## Task to complete
Set down each line from the line holding "Task: Click the" to the last line of the entries below, exactly, with both ends included and without pictures.

== Data shown ==

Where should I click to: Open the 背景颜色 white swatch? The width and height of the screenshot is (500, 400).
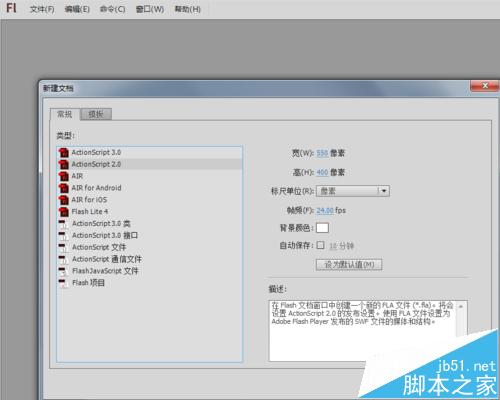point(322,228)
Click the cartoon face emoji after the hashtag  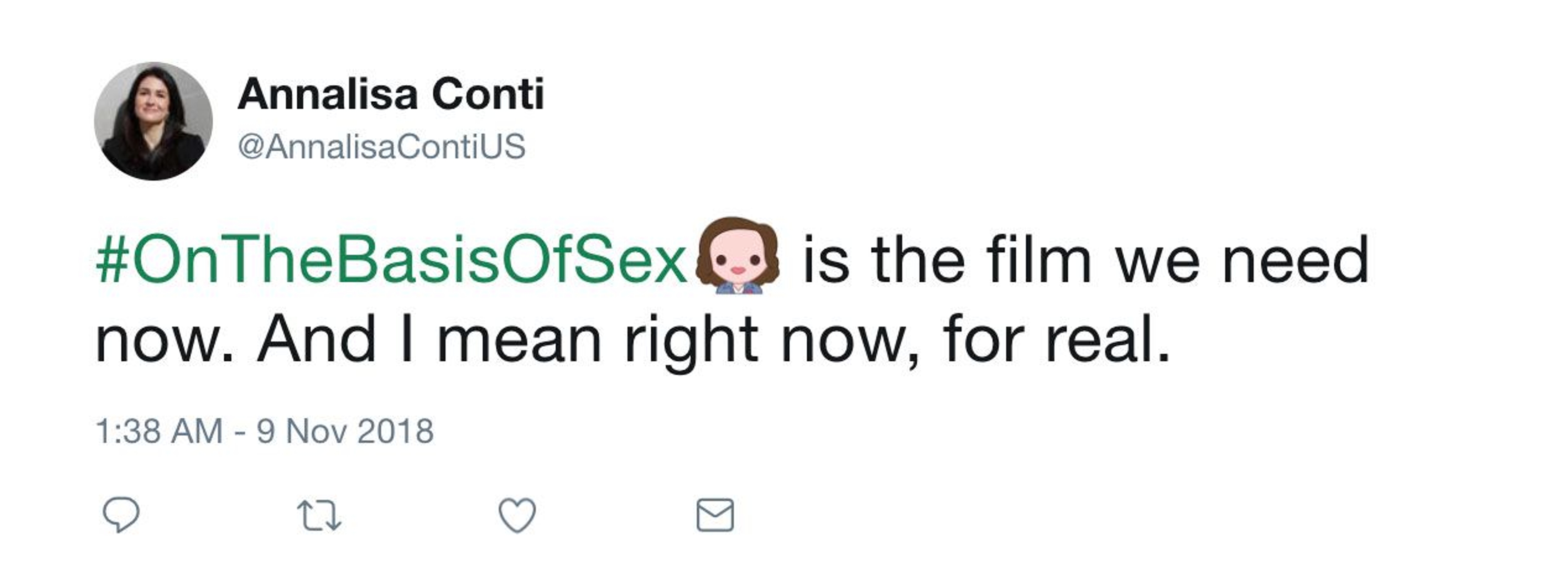[x=737, y=256]
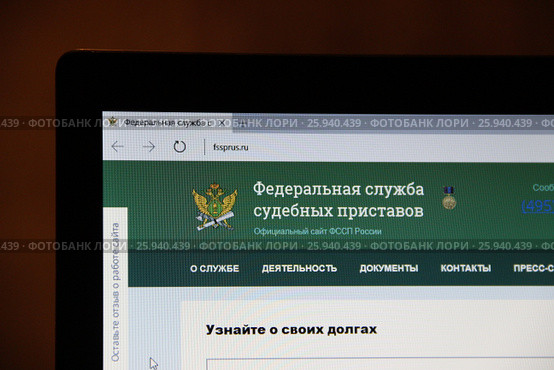Click the Официальный сайт ФССП России link
The image size is (554, 370).
coord(317,231)
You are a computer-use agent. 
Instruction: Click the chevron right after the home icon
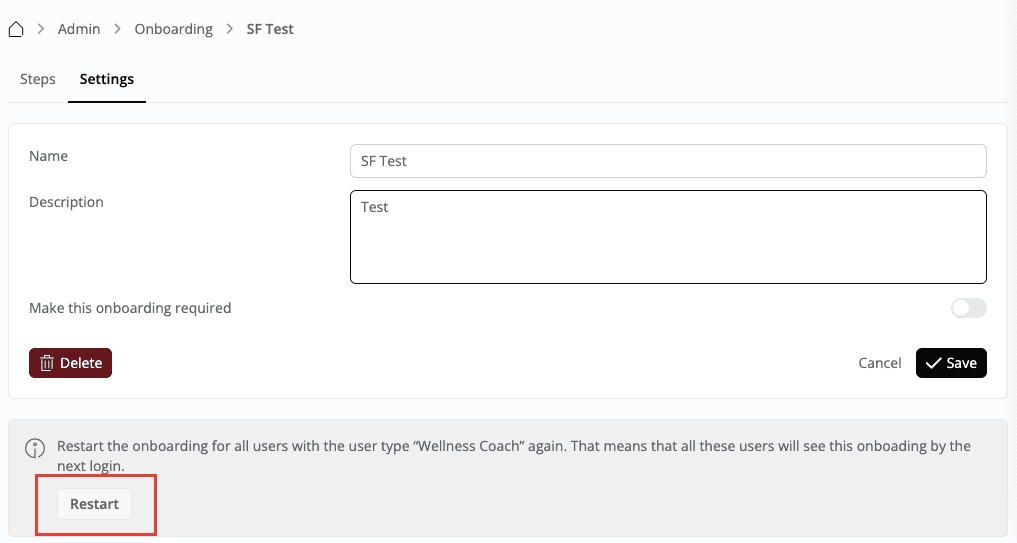[42, 29]
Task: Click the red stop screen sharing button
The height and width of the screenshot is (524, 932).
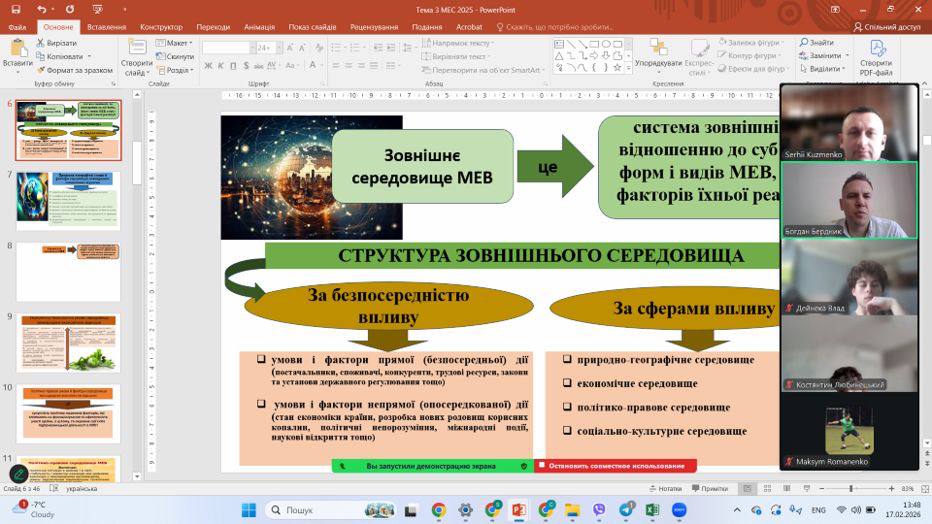Action: [x=615, y=466]
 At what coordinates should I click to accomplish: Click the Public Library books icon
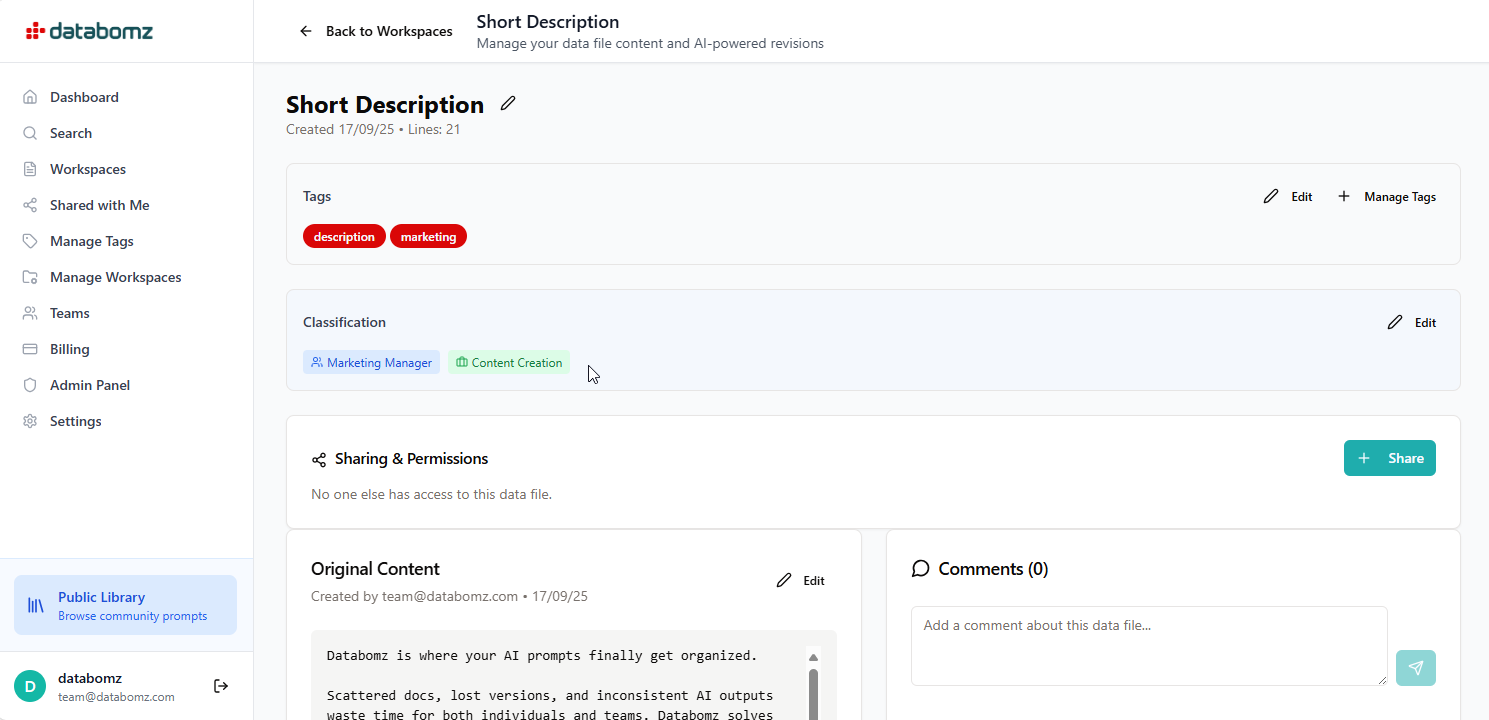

===

## Written response
Task: Click the red stop screen sharing button
The height and width of the screenshot is (524, 932).
Action: [x=615, y=466]
 At what coordinates should I click to accomplish: Click the Public Library books icon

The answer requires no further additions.